Retome a entrevista sobre o livro acerca da UNE e do movimento estudantil, continuando logo após a última frase mostrada.

> [TRECHO FORNECIDO]:
++++++++++

A defesa foi extremamente demorada e o que mais se cobrou
de mim é que eu fizesse um julgamento do movimento estudantil.
Afinal, eles esperavam que as contas fossem acertadas por
mim, o que me neguei a fazer. De uma examinadora ouvi uma
frase que me marcou: “Desça do muro e tome partido”. Ela
esperava que eu dissesse se a UNE acertou ou errou. Outro
examinador argumentou que eu quisera fazer uma elegia da
UNE, apesar de eu ter deixado bem claros meus propósitos
na apresentação do trabalho.
JU – A que público se destina esta nova edição?
Sanfelice – O tema suscita hoje interesse no meio
acadêmico e no meio estudantil universitário. Você presenciou
alunas entrando aqui à procura do livro. Está renascendo
o interesse acadêmico pelo movimento estudantil. Nos últimos
anos tem crescido o interesse pelo movimento estudantil
depois de um período em que foi esquecido. Talvez a revitalização
do tema tenha vindo no bojo do movimento dos caras pintadas,
por ocasião da queda de Collor. Existe a idéia generalizada
de que os estudantes não são politizados, não participam
de nada, mas repentinamente começa um processo de ocupação
de universidades, de denúncias por parte dos estudantes.
Alguma coisa mudou e talvez não se tenha conseguido entender
ainda o que mudou e para que direção se encaminha a mudança.
Entendo que o livro passou a ser uma referência para quem
trabalha com história e constitui um documento que precisa
ser socializado pelas razões apontadas. Deixo claro nesta
nova edição que não se devem criar mitos sobre a UNE, sobre
o movimento estudantil, sobre o livro, porque ele constitui
apenas um registro intencional e tem seus limites, embora
também tenha seus alcances. A idéia é socializar ao máximo
um trabalho para quem tenha interesse e queira conhecer
a história, para entender inclusive mudanças que ocorreram
em uma época.
JU – Quais a mudanças introduzidas na nova edição?

++++++++++

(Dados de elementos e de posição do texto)
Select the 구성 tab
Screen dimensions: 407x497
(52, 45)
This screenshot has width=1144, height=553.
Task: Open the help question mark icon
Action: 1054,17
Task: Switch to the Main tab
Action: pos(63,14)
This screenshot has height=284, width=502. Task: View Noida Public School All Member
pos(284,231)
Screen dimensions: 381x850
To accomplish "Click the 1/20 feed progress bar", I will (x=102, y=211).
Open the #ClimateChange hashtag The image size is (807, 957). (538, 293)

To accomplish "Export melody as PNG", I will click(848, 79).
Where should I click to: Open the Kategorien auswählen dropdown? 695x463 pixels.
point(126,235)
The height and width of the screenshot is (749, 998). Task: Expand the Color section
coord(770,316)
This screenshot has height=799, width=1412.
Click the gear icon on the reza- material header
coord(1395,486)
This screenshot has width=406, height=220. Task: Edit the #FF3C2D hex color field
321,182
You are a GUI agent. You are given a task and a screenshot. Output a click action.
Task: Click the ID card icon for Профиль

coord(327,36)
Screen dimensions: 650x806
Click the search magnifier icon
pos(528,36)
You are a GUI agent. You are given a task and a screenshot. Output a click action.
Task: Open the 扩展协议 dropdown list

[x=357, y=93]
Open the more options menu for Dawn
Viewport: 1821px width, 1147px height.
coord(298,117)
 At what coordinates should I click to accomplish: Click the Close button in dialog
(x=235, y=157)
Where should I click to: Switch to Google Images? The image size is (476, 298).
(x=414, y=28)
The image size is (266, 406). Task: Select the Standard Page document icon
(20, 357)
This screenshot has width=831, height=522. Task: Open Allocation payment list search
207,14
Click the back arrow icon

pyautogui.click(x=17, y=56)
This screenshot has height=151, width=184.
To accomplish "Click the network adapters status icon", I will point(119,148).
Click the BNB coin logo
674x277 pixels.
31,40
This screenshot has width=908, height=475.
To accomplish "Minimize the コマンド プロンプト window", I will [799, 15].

++++++++++

> [A RESPOSTA]:
Sanfelice – No prefácio, acrescento as razões que
me levaram à decisão de reeditar a obra e esclareço algumas
observações que ao longo dos anos foram feitas sobre o trabalho.
O posfácio, que não existia, constitui uma contribuição
a uma linha de estudo acadêmico que é a da história do livro.
Ao final, recomendo uma bibliografia produzida depois da
publicação do meu livro para que o leitor possa ir além
e tenha contato com outras abordagens que o tema suscitou
ao longo de tempo. Excluí da nova edição os documentos originais
de consulta como forma de diminuir o volume e baratear o
custo. Hoje eles podem facilmente ser encontrados na Internet,
inclusive no site da editora. Na época da primeira publicação
não existiam essas facilidades e o acesso aos documentos
era muito difícil.
JU – O que o senhor espera com o relançamento do
livro?
Sanfelice – A idéia é trazer uma contribuição da
história da educação no Brasil e facilitar aos interessados
os caminhos que levam a conhecê-la, porque para os universitários
de hoje as ocorrências dessa época estão muito distantes.
O livro é uma forma de ajudar, facilitar, aproximar o conhecimento
histórico das novas gerações, utilizando o recorte da história
da educação e o movimento estudantil, porque a UNE se mobilizou
para a reforma universitária que acabou ocorrendo. Em 1968
foi publicada também uma nova Lei de Diretrizes e Bases
da Educação. Essas reformas atendiam de certa forma algumas
reivindicações dos estudantes, embora isso não fosse admitido
pelo poder constituído.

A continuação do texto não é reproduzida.